The risk seemed minimal, so I went ahead and approached her. She went stiff as she noticed me, and gave me a practiced bow — shallower than one would give their liege, but still deep enough to be appropriate for a higher ranked noble. My time at court had taught me. Here for diplomacy, then. I acknowledged her bow with a nod and she began to speak.
“Dark Lord,” she lowered her head as she spoke, “I am here as a messenger for my Lord, the Duke of Canneria. His Lordship sends his regards and would like to extend an offer of friendship.” She reached into her right sleeve and pulled out a sealed letter. Despite the cramped space inside the sleeve, it was in pristine condition, which meant either the woman had a pocket space, or the letter itself was spelled. A quick scan confirmed the latter.
She extended the letter to me, but I did not immediately accept it. Channeling Soul to my eyes — Soul Vision, a spell nearly identical to the earlier one — allowed me to see magical structures as clearly as day. I took a few moments to inspect the enchantments for traps, but I found none — or at least, none meant for me. There was a little Fate construct that would make the letter explode if the seal was broken by anyone but its intended recipient.
The woman did not seem to mind my silent inspection of the letter, although to her it must have simply appeared like I was trying to burn a hole through it with just my eyes. “So, what’s your name?” I asked as I plucked the letter from her outstretched hand.
“Vinara, my lord.”
Nodding, I unsealed the letter and began reading, curious what the Duke, who’d sent a Hero and a little crusade to attack me not even a week ago, had to say.

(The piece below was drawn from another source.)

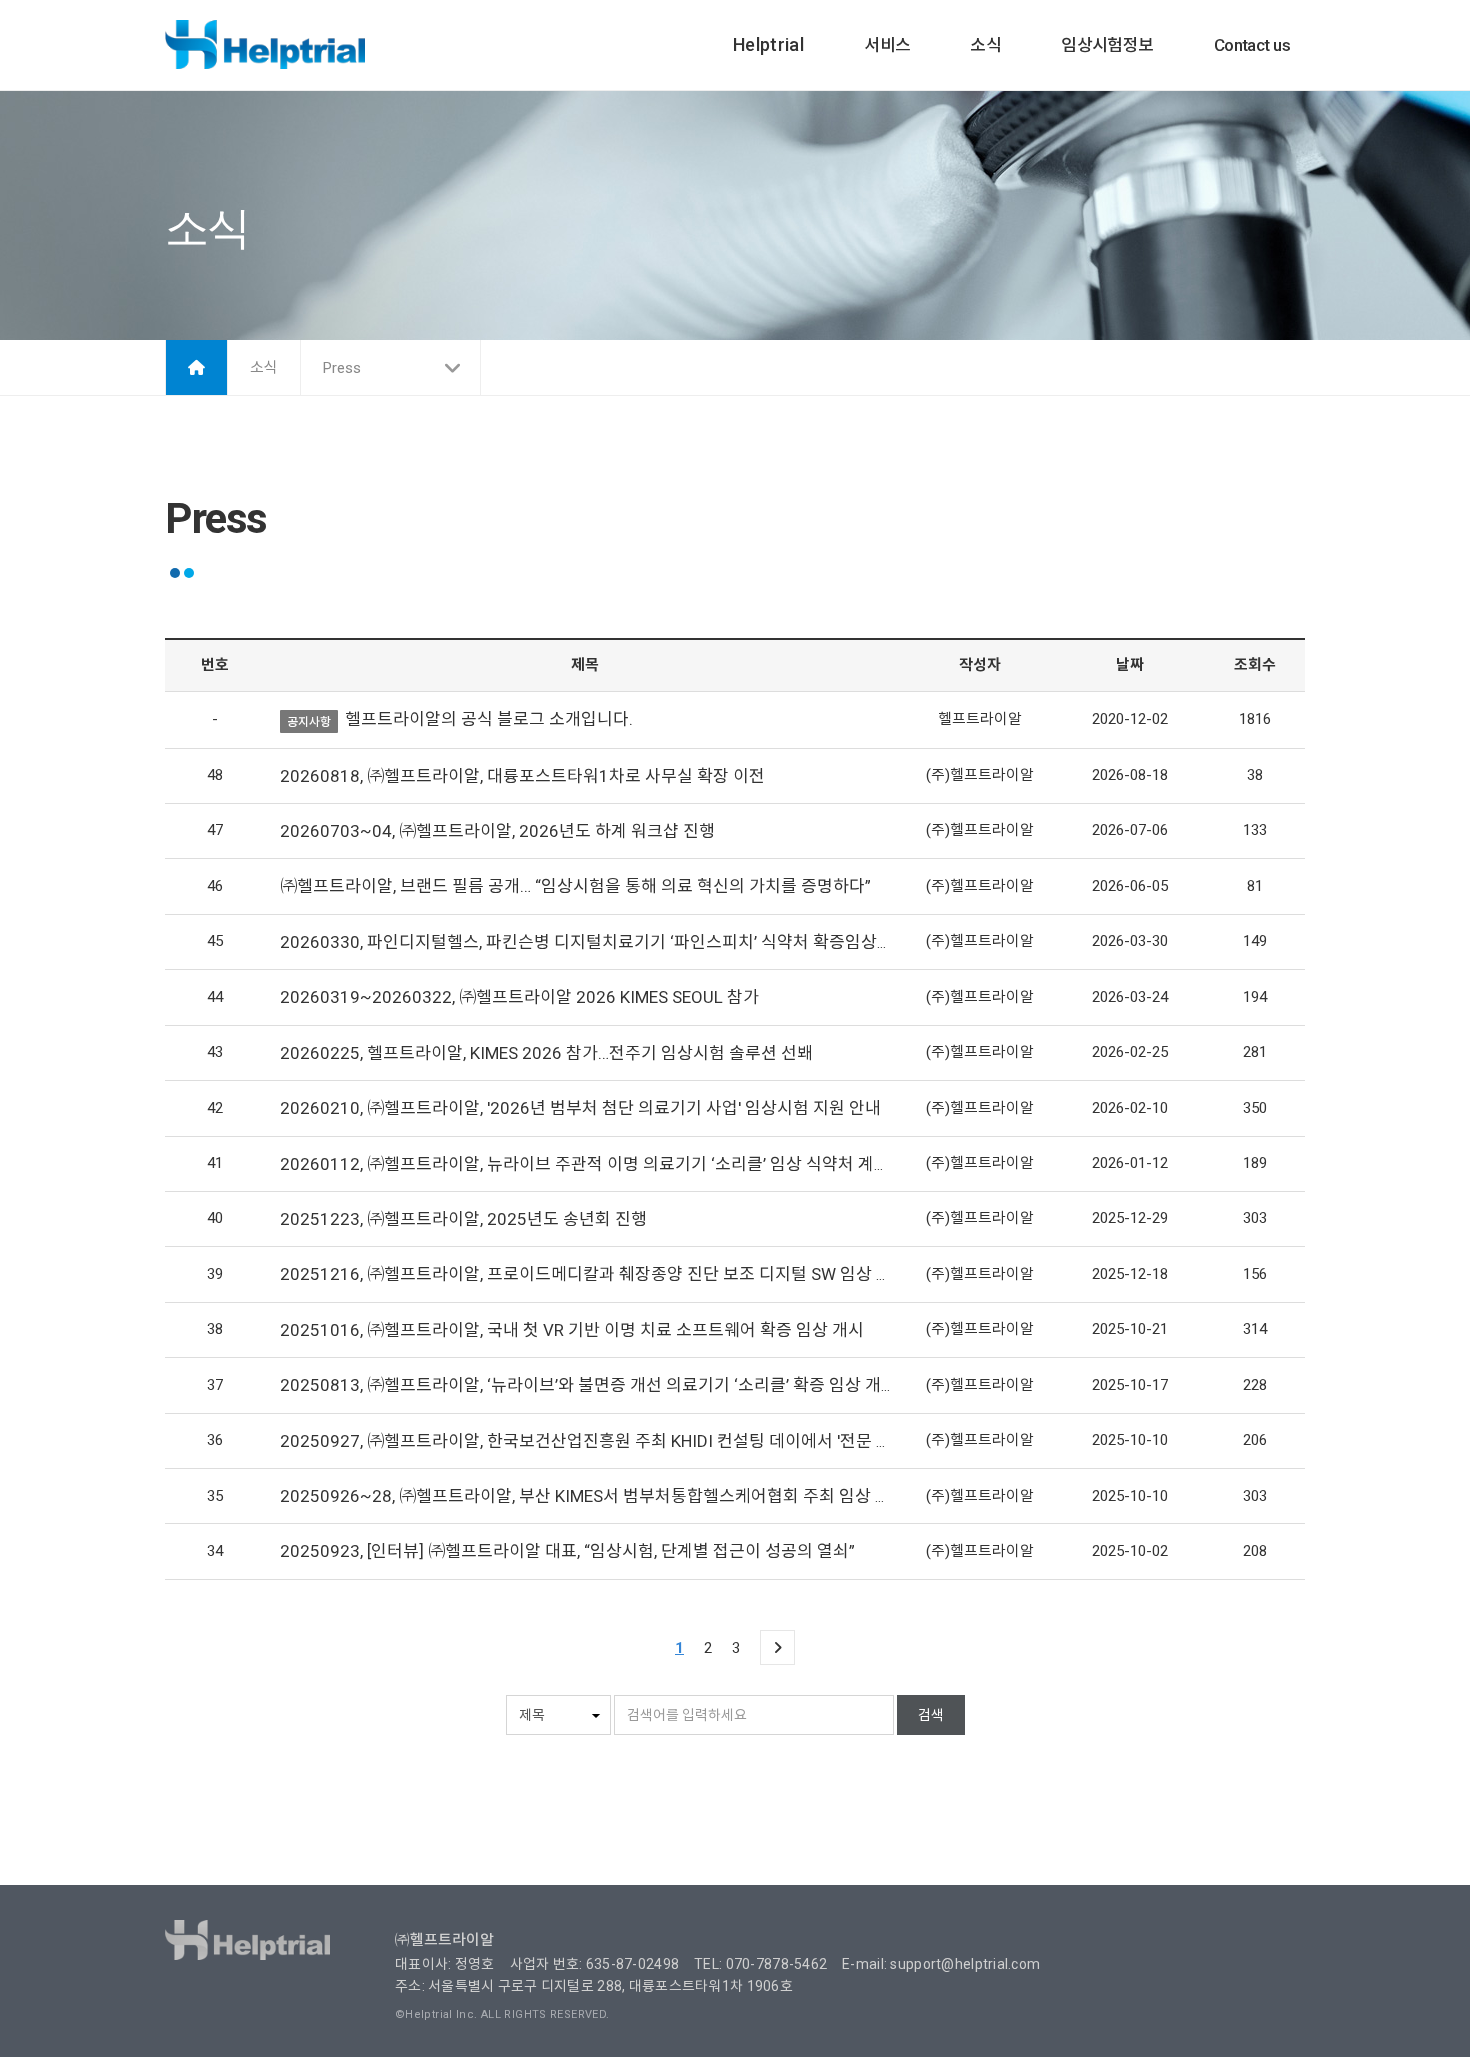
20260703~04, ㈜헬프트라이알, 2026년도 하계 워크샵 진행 (497, 831)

To the Most Honorable Dark Lord Julian,
It is my great honor to write you this letter, and I dearly hope it finds you in good spirits. I believe our goals are aligned, and wish to present the idea of a possible partnership between us. To make sure there is no bad blood between us, I will first endeavor to clear up any misunderstandings that may have arisen from the force I sent to your domain earlier this week.

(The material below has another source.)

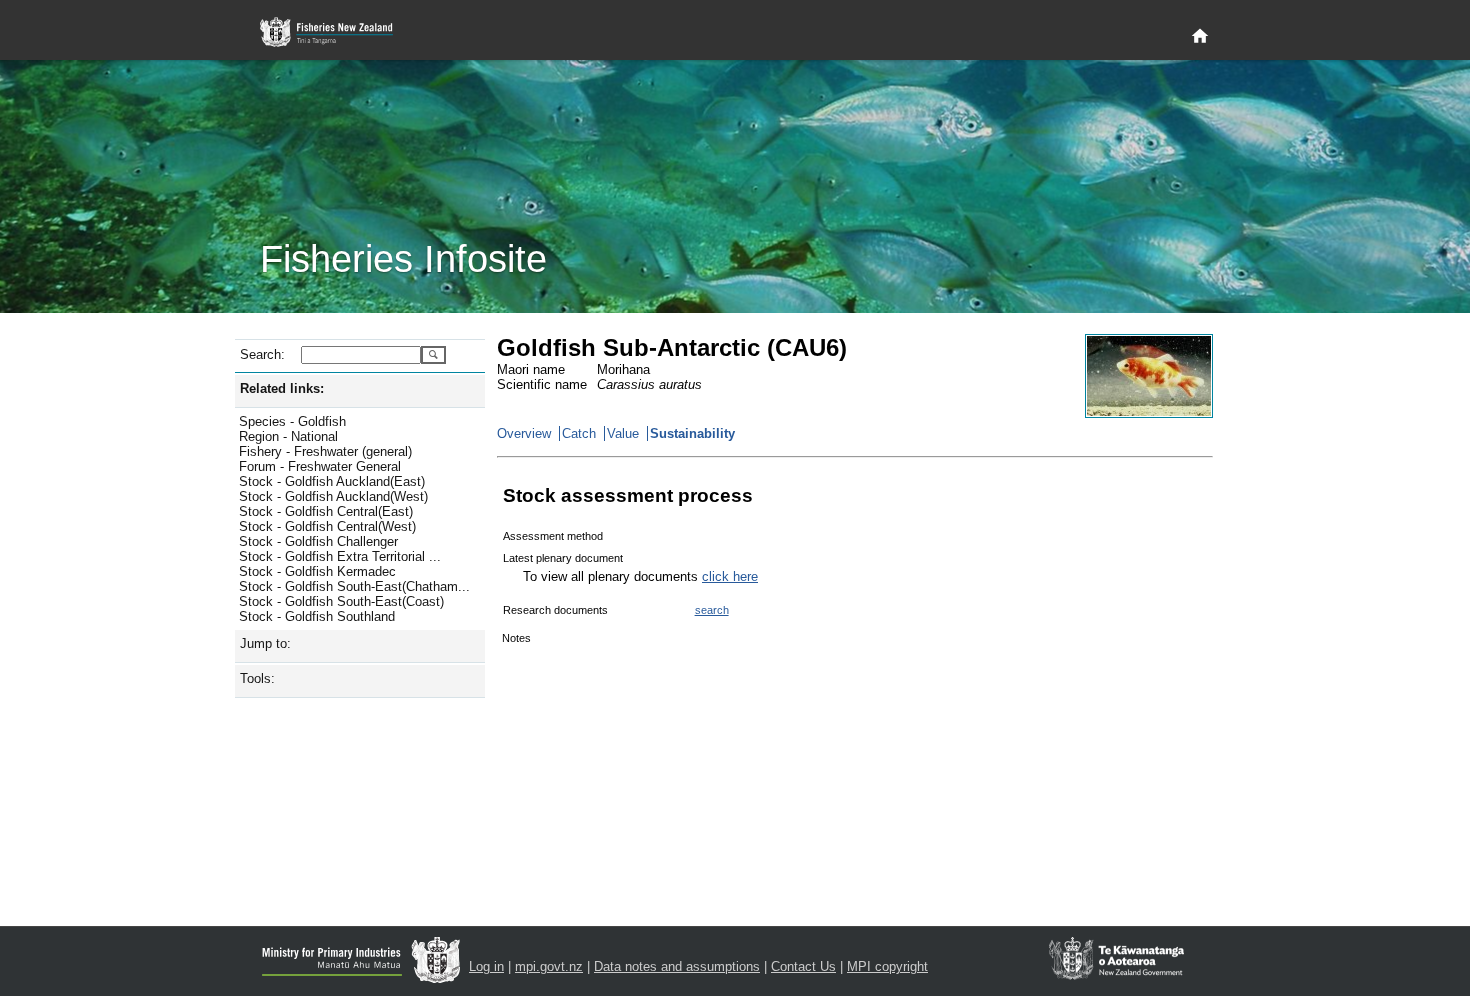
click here (730, 576)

As you surely well know, summoned Heroes arrive to our world in clusters of four or five, and must find each other while improving their abilities before defeating the current Villain together. Thanks to my meager natural ability with Fate, I received a prophetic dream that allowed me to track and acquire custody of one such Hero before she could learn of her purpose. I was able to carefully construct a story to determine her to attack your domain, unaware that such an attack would be suicidal. The token force I sent with her should have posed no problem for your Dead Legion, and I’m certain you’ve already absorbed their number into your own force.
This action was meant as a gesture of goodwill from my part, to show my sincerity towards you. I am well aware you mean to conquer the entire continent, as is proper for a Villain of your caliber, and I wish to serve at your side, as I know with my heart that you will bring those you deem worthy to new heights. I merely wish to prove my worth.
Should you wish to contact me in any way, I leave Vinara at your disposal. She is a most competent messenger, and her loyalty is not in question.
Duke Illvere of Canneria
My first instinct upon finishing reading the letter was to burn it, so slimy it was, but I suppressed the urge. Instead, I folded it and deposited it inside my robe.
“There are spare rooms on the fifth floor, you can pick any you like. Ask a wight if you need anything.”
Without waiting for a response, I stormed out of the foyer and made haste for my room. After reading that letter, the only thing that I wanted was a shower.